Light bending around a black hole in the movie Interstellar

A star field under the effect of a black hole (A. Riazuelo, IAP/UPMC/CNRS)

Problem Description

In the presence of black holes, light bends from its normally straight trajectory in a phenomenon known as gravitational lensing. As a result, a light ray can no longer take a linear parameterization as we did in Project 3 since the path taken by a ray is a generic curve determined by the nature of the black hole. In general, tracing a light ray as a curve that interacts with a gravitational field will require a numerical integration technique (i.e. Euler’s method) to faithfully reconstruct the ray path, which is computationally expensive if we are considering the numerous light sources in a star field. The problem is further complicated by the fact that the metric (how we measure distance in 4-dimensional spacetime), which determines what curves light travels on, depends on where we are in space and is unique to the system under consideration (the masses involved) by means of the nonlinear Einstein field equations. In a generalized problem, the metric must also be solved numerically. The nonlinearity of the Einstein equation’s and of light rays changes the entire paradigm of raytracing and will the be the source of difficulty in this project.

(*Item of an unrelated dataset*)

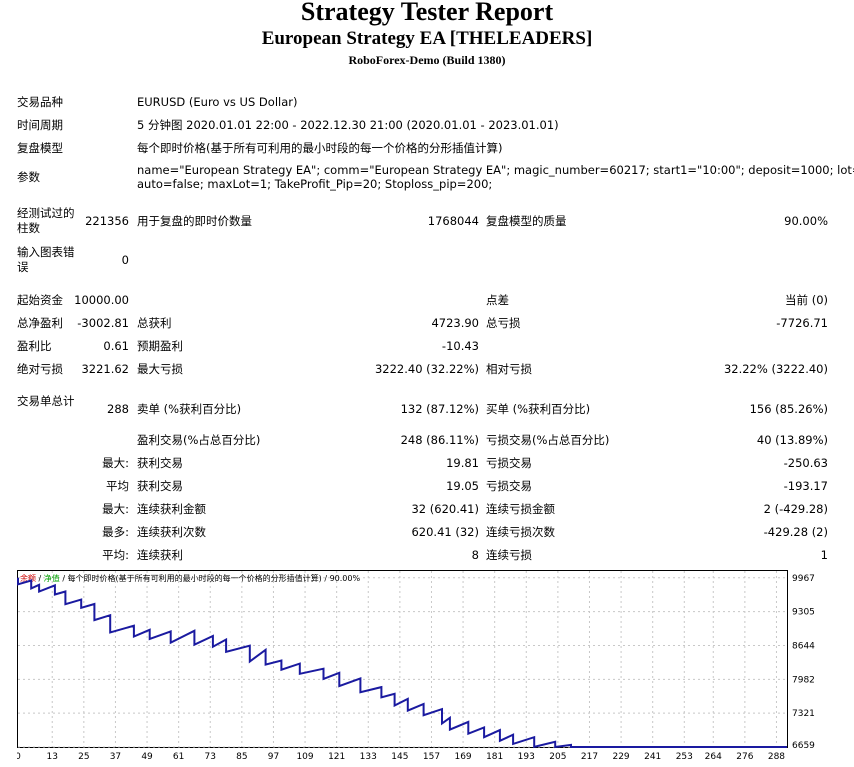 This screenshot has height=767, width=854. I want to click on quality-value: 90.00%, so click(806, 221).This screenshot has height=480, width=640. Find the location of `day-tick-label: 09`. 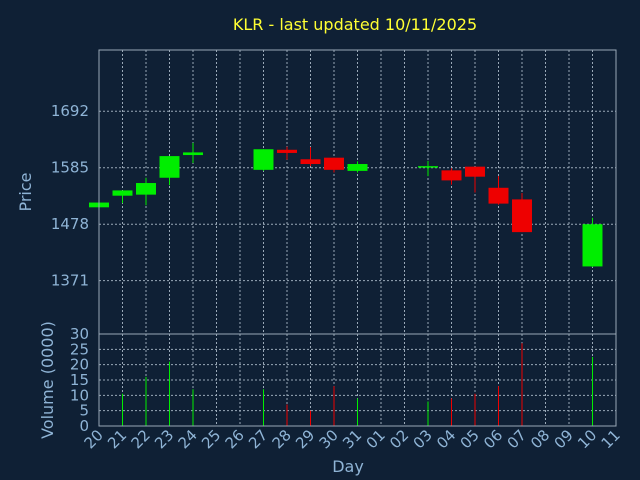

Gravity lensing in action, with stars and their ghost images reflected inside the Einstein ring

Einstein’s field equations

Goals and Deliverables

By the end of this project, we hope to render a few short movies of either the camera orbiting a black hole or the black hole moving with respect to the camera in order to capture some of the relativistic dynamics. There’s room for more complicated images within the framework of this project that is of interest in modern cosmology, such as what it would look like to have a black hole with differing mass, spin/charge, multiple black holes, and etc. With respect to performance, we can try different numerical integration techniques and compare speedup and performance trade-offs between them if we have time.

Two black holes, with the larger to the left and the smaller to the right

To get started, we will first consider the simplest systems, which is a single black hole. This family of systems in particular are much simpler than the generalized case since there exist exact, analytical metrics in these cases. The simplest of these is a Schwarzchild black hole, which has zero charge and zero spin, which possesses a Schwarzchild metric. Our first renders will be of this system to ensure that our ray tracer will at least work with this system. If we can get this to work, we will move onto other systems with exactly solvable metrics, such as the Kerr metric, the solution for a black hole with no charge, but nonzero spin. If our ray tracer faithfully renders single frames in these cases, we will make short movies with these 2 systems, varying the relevant parameters in these systems, namely mass and spin.

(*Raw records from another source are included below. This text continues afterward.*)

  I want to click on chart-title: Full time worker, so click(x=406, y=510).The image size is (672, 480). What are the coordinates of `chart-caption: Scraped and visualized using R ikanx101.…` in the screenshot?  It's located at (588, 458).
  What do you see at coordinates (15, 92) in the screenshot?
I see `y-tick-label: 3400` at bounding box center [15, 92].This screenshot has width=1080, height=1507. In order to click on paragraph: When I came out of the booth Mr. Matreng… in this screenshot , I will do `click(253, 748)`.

The Milky Way, distorted by a Kerr black hole

An example of the type of short movie we aim to render

If we can get the previous parts working, we will explore systems that require numerical metrics (i.e. binary black hole systems) and capture videos of these. Beyond this, we can add some effects to make the black hole appear more realistic, such as an accretion disk, a thin field of matter that orbits a black hole as a result of the gravity of the black hole, as well as Doppler shift, the change in the spectrum of incoming light as a result of time dilation from the black hole.

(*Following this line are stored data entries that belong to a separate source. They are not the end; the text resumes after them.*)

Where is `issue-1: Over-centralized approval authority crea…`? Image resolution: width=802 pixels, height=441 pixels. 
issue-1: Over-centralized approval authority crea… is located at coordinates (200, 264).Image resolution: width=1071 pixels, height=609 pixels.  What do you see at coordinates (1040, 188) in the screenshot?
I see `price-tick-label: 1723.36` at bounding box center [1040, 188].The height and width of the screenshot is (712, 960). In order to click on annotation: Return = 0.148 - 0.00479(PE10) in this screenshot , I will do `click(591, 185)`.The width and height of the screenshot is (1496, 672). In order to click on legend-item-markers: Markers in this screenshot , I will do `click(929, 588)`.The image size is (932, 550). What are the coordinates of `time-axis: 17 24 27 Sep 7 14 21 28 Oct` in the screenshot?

By this point it will be the milestone report. We hope that in between this time and the final project due date to be rendering high resolution videos of a lot of different numerical metric systems.


Fortunately, for us, this problem has been approached many times in academic papers and most prominently in the movie Interstellar. The Interstellar publication goes into detail the algorithm used to produce their images, but lacks the source code. The Interstellar publication also references other previous work such as this, upon which we can also compare results. One of the more promising resources we have come across is a ray tracer written in C++ built to handle numerical metrics, but also allows us to add our own plug ins, such as custom numerical integrators.

For computing platforms, we will perform our renders at the OCF and on our personal computers.